Winogrand supported himself by doing everything from sports photography — at which he was particularly deft — for Sports Illustrated to shooting an ad for the ur-Fifties tranquilizer Librium. Rosenheim was a good choice for curator since he had studied with Winogrand — he spent a fair amount of time teaching in Texas and California and also lecturing on photography — and Rosenheim once even spent a week traveling with him in Minnesota, driving him around Minneapolis and St. Paul. “He was more interested in photographing outside of the big urban centers,” the curator says. “He would go to the same blocks and the same streets every day, and the quality of people there would be different. You never step into the same river twice. I don’t know if he knew that phrase, but he liked that idea. He would see the light and a potential subject. It’s amazing how people reacted to him.” He described being photographed by him by saying, “You know when you’re on the subway, and you feel that you’re being looked at. There’s a feeling of appreciation and also of threat.” Of one of Winogrand’s most famous photos, a shot of a couple dancing at El Morocco in 1955, the woman laughing, the curator says, “Dancing is a sport, and relationships have all kinds of roles and parts to them. That was shot in a nightclub, and you can tell he’s close. He’s not afraid to be on the dance floor.”
His photographs had “an immediacy to them, you really feel like you’re looking with your own eyes and being guided by somebody who’s providing extraordinary access to something.”

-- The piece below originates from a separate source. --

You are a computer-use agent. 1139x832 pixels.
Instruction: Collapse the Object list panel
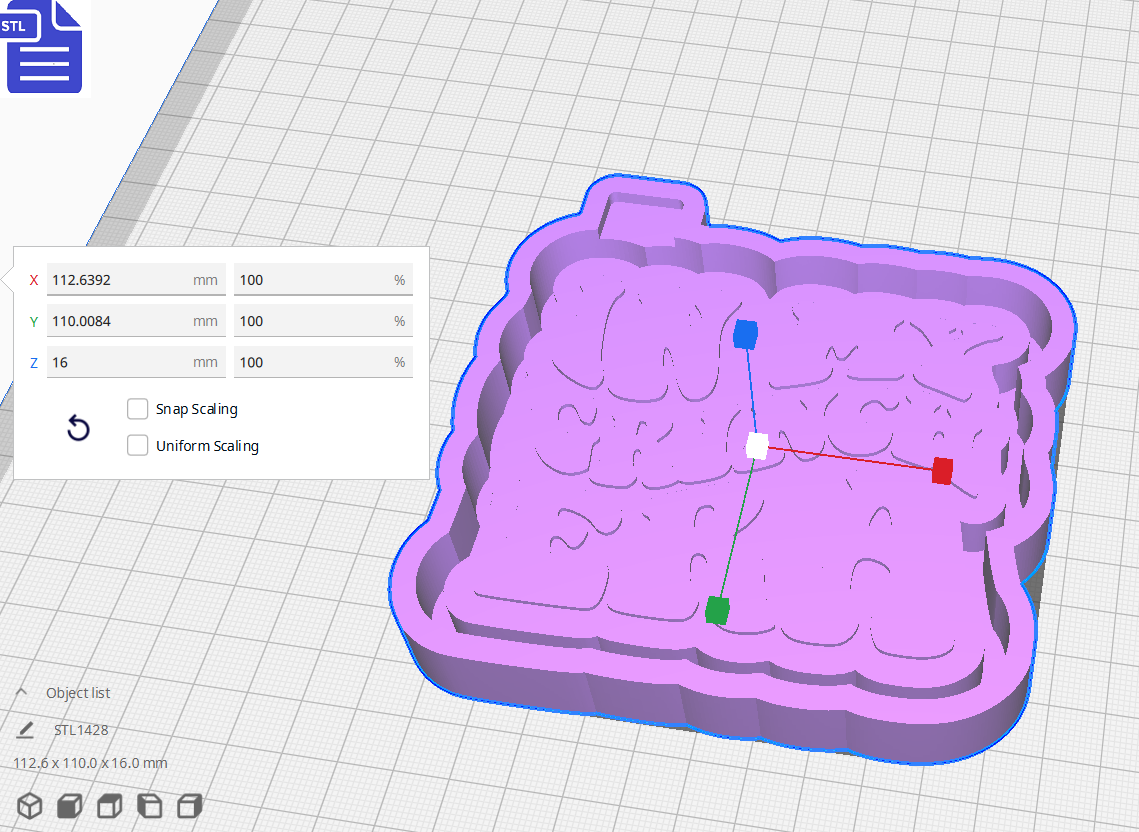[21, 691]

Winogrand, who came from a very modest background, grew up in a largely Jewish area of the Bronx and attended City College of New York, then Columbia, where he studied painting and photography. In 1955, two of his photographs appeared in “The Family of Man” exhibition at MoMA, while his first one-man show was in 1959 at New York’s Image Gallery. In his last chapter, he became ill with bladder cancer and died unexpectedly at only 56 in 1984. But before he did, he left his archives to the Center for Creative Photography in Tucson. He also left behind two years of undeveloped work, including about 2,500 rolls of undeveloped film.
When asked, as he often was, where his favorite place to photograph was, he liked to respond, “Wherever I am.”